* **Required work**
Can you reproduce, word for word, the part of the rows below that opens with the line containing "Describe the element" and closes with the line containing "at that location.", with no pictures in your answer?

[[ Data for the task, beginning ]]

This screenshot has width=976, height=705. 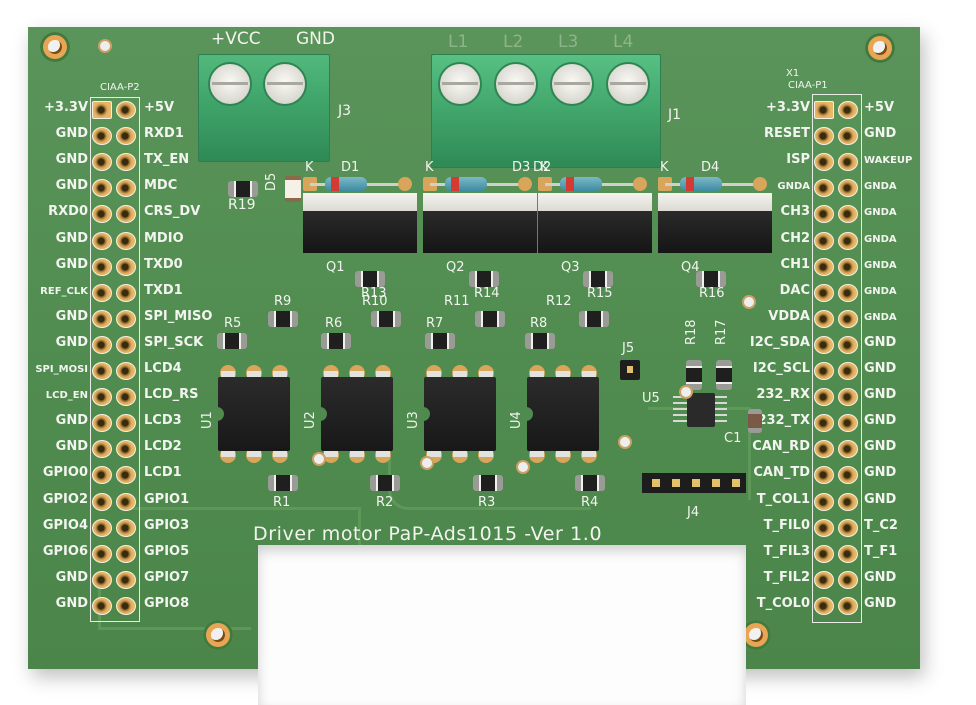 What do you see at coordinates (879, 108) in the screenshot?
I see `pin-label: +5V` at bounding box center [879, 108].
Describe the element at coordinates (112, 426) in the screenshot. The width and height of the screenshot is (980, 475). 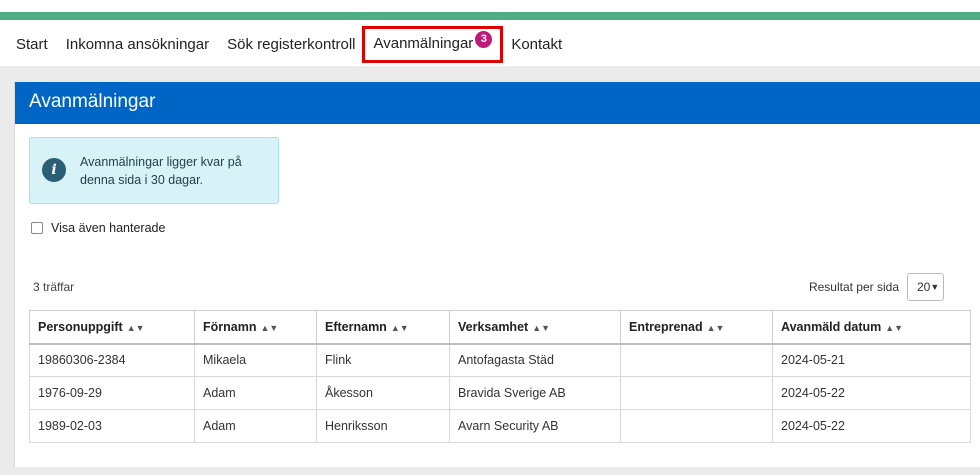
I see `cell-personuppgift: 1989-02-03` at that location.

[[ Data for the task, end ]]
[[ Data for the task, beginning ]]

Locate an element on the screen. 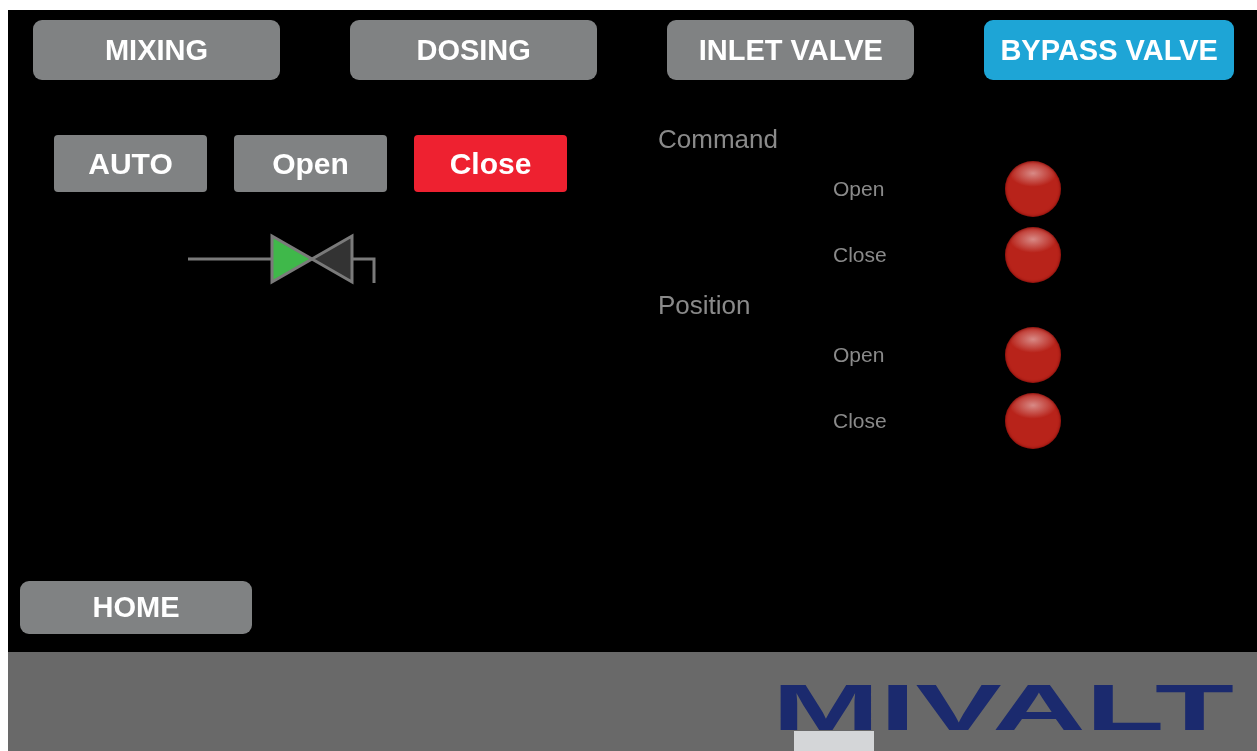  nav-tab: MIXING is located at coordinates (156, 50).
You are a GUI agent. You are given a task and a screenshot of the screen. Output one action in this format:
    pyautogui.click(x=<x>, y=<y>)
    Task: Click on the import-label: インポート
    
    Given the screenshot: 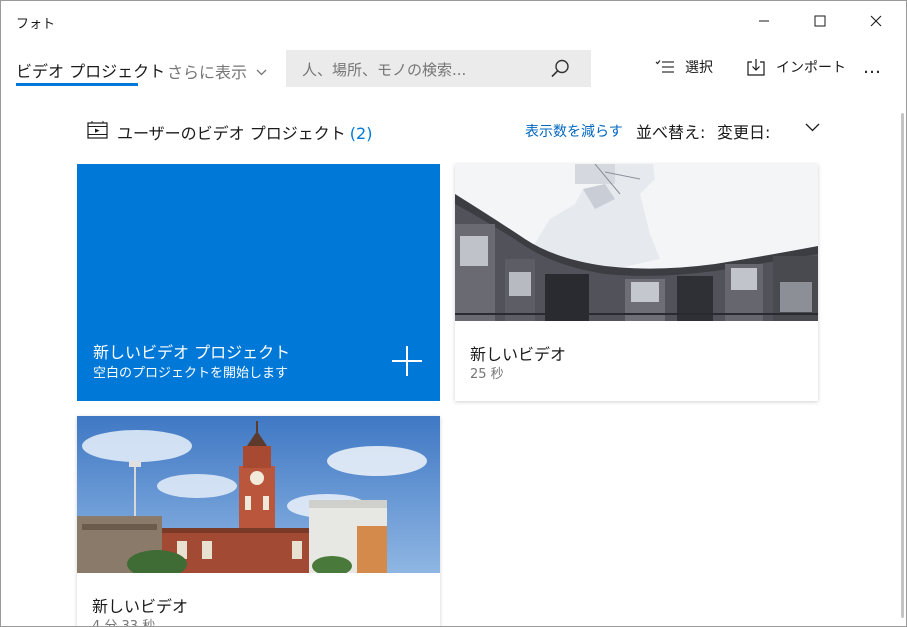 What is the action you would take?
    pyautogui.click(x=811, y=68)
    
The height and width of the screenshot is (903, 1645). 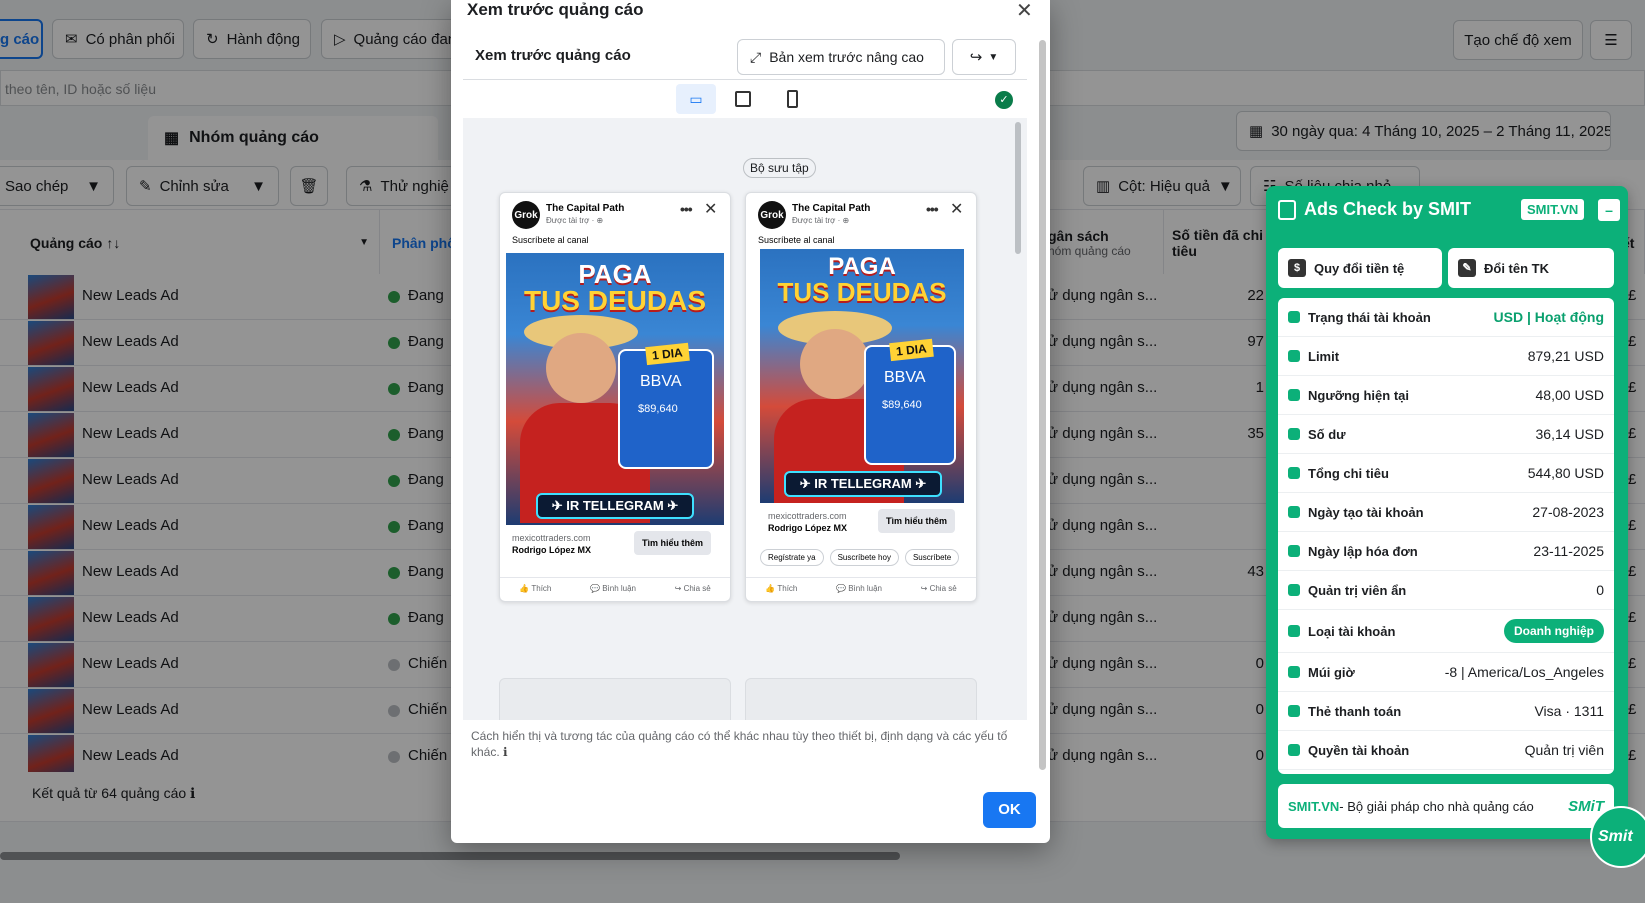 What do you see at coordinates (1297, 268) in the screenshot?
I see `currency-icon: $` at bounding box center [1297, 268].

[[ Data for the task, end ]]

* **Result**
Describe the element at coordinates (112, 426) in the screenshot. The width and height of the screenshot is (980, 475). 
I see `cell-personuppgift: 1989-02-03` at that location.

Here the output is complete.